We were invited to experience the Volkswagen Tiguan's off-roading capabilities. This SUV may not look like an off-roader, but the electronically controlled all-wheel-drive system and decent ground clearance make it capable of overcoming many obstacles. Not to mention, its 2.0-litre TSI engine produces good power, making it a practical off-roader.
We assessed this Volkswagen SUV on various parameters during a five-minute test drive on a track designed for the Tiguan Experience event at BKC, Mumbai. This included an articulation test, water wading test, and hill ascent and descent control test. We also experienced the car on a patch specifically designed to resemble potholed roads, to see how it does in real-world environments.
To give you some context, the Tiguan is equipped with four drive modes – On-road, Snow, Off-road, and Custom Off-road. Due to the limited time and the demands of the testing track, all our obstacles were experienced using only the Off-road mode. With appropriate acceleration and braking time, Tiguan could easily overcome all the off-roading challenges laid out before us. And, in fact, that's all we had to contribute to, as the electronics did the rest of the job for us.
So did Tiguan win us over?
In the depth test, its performance was not exactly as a proper off-roader. However, with some effort and thanks to its good ground clearance of 200mm and the all-wheel drive system, it was able to pass this milestone.

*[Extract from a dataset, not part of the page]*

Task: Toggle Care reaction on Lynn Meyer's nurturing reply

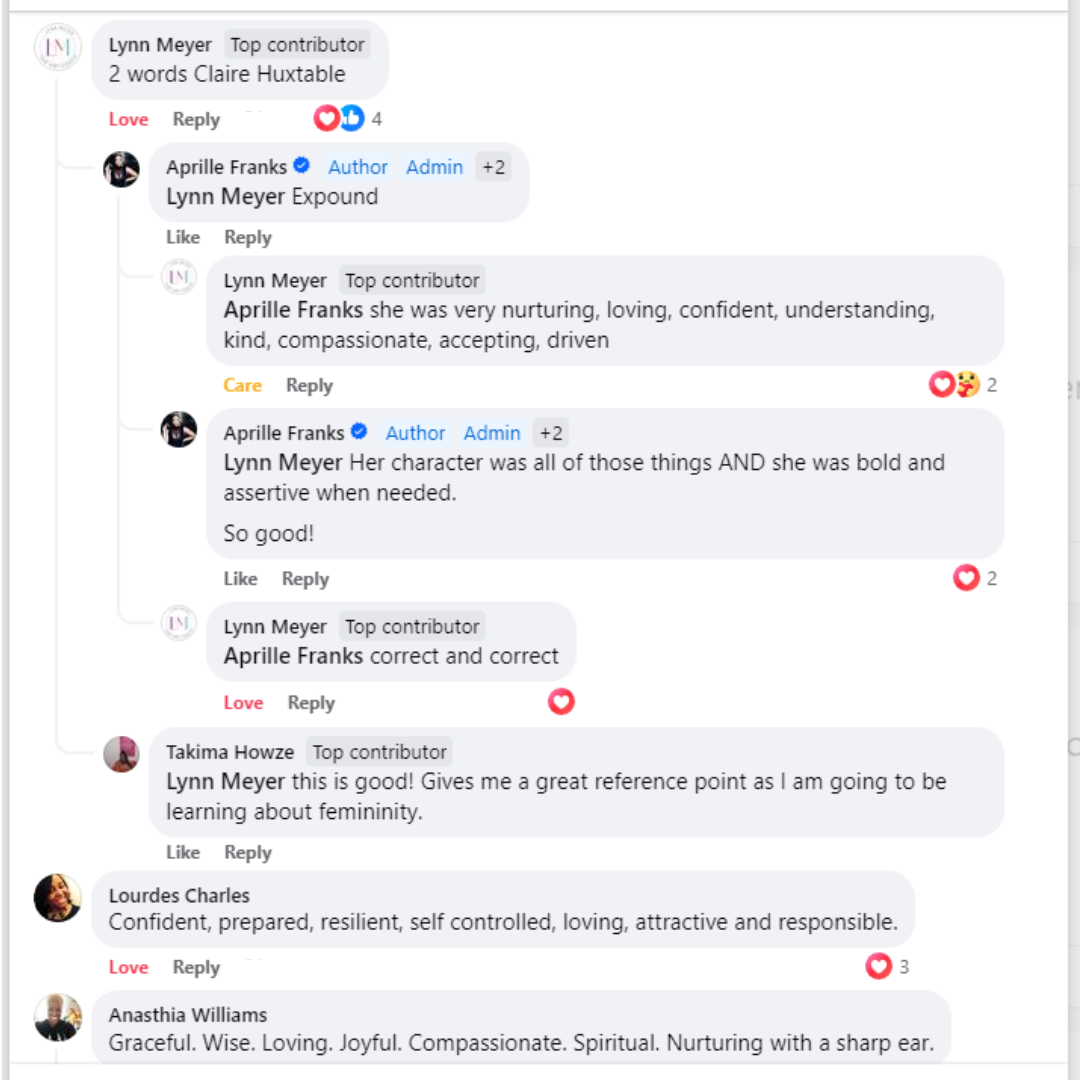Action: [242, 386]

Talking about the water wading test, this soft-roader did a commendable job. But I particularly liked Tiguan's performance in the articulation test, which was the real test of its all-wheel-drive system. It performed quite well, with one wheel completely in the air, and the drivetrain managed to intelligently distribute the torque to gain traction despite the slippery surface. This is impressive considering the fact that it doesn't have any hardcore hardware for off-roading. This performance could be also attributed to its quick steering response which makes it easy to negotiate road bumps during daily city commutes.
Built on a monocoque platform, the Tiguan doesn't come with locking differentials, long-travel suspension, or even a low-range gearbox. Despite this, it is a capable car with decent ground clearance (although not as high as an off-roader) and modern electronics that enable soft off-roading.
As I said in the beginning, this car is not equipped with the hardware or the technologies that are specifically meant for off-roading. In that respect, it performed excellently across the track. After this experience, I may not take the Tiguan on proper muddy or hilly roads, but it can definitely become a good companion for my hill-station vacation.